The Lone Wolf sticks nest by matching up the v-shaped stand-offs to the next stick down and matching the Allen screw heads from the top of the lower stick to holes in the back of the upper stick. A strap and buckle on the bottom stick secures the three (or more) sticks together. One problem with this system is that it isn’t always easy to get the sticks nested together and one must make sure the stick with the strap is on the bottom of the stack. Once nested, though, they are quite stable and quiet. The Gorilla sticks nest by matching keyholes on the top of the lower stick to posts on the back of the upper stick. This mate-up was also not necessarily easy to accomplish and once accomplished was secure, but kind of “jiggly” as there was no other strap. However, this allows them to be stacked in any order. After a week’s worth of use Seth said the sticks, “…just come apart now.” One or more of the cam straps could be wrapped around the three sticks to possibly remedy this. I’m also curious to know if the slotted screw head on the post indicates it could be adjusted…
The hole in the back of the Lone Wolf stick and the Allen screw head on the front of the other stick (on the versa-button).
The keyhole on the front of the Gorilla stick.
The post on the back of the Gorilla stick.
Standard storage practice for the cam straps on the Lone Wolf sticks is to wrap them around the bottom stand off and then back up to the versa-button. This works well. I did this on the Gorilla sticks and it seemed to work well also. A stack of three Gorilla sticks was substantially taller than a stack of three Lone Wolf sticks although I didn’t measure the difference.
A stack of three Gorilla sticks was substantially taller than the same number of Lone Wolf sticks. Note the excess straps stowed along the bottom stand-offs on both sets.
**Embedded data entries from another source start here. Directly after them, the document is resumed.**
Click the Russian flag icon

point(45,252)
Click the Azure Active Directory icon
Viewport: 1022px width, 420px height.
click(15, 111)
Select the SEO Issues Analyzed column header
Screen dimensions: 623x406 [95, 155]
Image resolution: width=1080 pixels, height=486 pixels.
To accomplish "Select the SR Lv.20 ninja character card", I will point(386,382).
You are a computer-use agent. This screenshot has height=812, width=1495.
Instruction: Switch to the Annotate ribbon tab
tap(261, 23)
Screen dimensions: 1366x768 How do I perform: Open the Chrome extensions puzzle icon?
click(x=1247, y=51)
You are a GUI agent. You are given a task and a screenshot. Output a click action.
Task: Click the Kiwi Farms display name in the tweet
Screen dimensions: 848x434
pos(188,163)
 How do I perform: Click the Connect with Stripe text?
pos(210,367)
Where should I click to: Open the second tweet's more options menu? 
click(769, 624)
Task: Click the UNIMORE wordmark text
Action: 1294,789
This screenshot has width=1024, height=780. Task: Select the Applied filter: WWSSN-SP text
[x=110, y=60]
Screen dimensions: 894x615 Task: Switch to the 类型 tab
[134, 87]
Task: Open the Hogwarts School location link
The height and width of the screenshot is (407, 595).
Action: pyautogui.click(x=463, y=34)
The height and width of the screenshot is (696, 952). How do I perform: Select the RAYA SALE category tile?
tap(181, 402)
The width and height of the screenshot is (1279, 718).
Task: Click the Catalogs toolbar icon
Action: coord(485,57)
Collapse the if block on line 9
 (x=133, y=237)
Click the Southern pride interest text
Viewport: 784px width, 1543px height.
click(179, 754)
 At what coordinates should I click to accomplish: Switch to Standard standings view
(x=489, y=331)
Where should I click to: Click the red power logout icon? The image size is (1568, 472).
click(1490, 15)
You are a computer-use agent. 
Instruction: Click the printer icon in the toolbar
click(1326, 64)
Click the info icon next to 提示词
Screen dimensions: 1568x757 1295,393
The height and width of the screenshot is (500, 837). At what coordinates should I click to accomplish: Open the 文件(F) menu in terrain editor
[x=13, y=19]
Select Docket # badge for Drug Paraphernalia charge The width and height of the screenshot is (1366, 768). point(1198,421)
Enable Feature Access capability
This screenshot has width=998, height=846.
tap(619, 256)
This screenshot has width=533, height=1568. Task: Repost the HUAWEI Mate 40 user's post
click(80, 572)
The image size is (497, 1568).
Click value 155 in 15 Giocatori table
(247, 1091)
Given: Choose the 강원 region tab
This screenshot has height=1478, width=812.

We hung the sticks and functionally found no difference between the two. Both reached 12 feet without any stretching or contorting. The Gorilla’s ended up about 5-6 inches higher, but that was because I hung the bottom stick a little high and then Seth hung the top two sticks. I felt the Gorillas were a little more stable, but that could have been because Seth set them up with his weight and my little carcass wasn’t even a factor for them once set. One complaint I often hear about sticks with alternating steps is that the steps always end up on the wrong side. I’ve never had much trouble with this, but I am right handed and when using my standard four sticks I always start with the bottom step to the left. I think the important thing is finding a standard procedure and stick with it.
Three Lone Wolf climbing sticks mounted on an oak tree.
Three Gorilla Silver Back Predator climbing sticks mounted to the same oak tree.
Although a very serious Lone Wolf fan I was excited to see Gorilla come out with a competing product. I was disillusioned, though, when I saw the price. The way I looked at it was that for $10 more I could save three pounds and use the very proven Lone Wolf product. Also, the Lone Wolf Alpha and Alpha Assault stands are made with matching spots for packing their brand sticks which is quite nice. I’m not sure if Gorilla’s new HX series of stands has that feature. Had I found the Gorilla sticks for the price I found these for Seth or for the current advertised sale price of $89.99 at Cabela’s I might be using them now instead. I believe they are a quality, stable and safe alternative.
I know, I know, you are saying, “I want to see a comparison of the Lone Wolf sticks to the Muddy sticks.” I recently saw just such a comparison and I’ve asked the author to do a guest blog here on Mostly Archery. He was busy hunting at the time and we are attempting to get back together.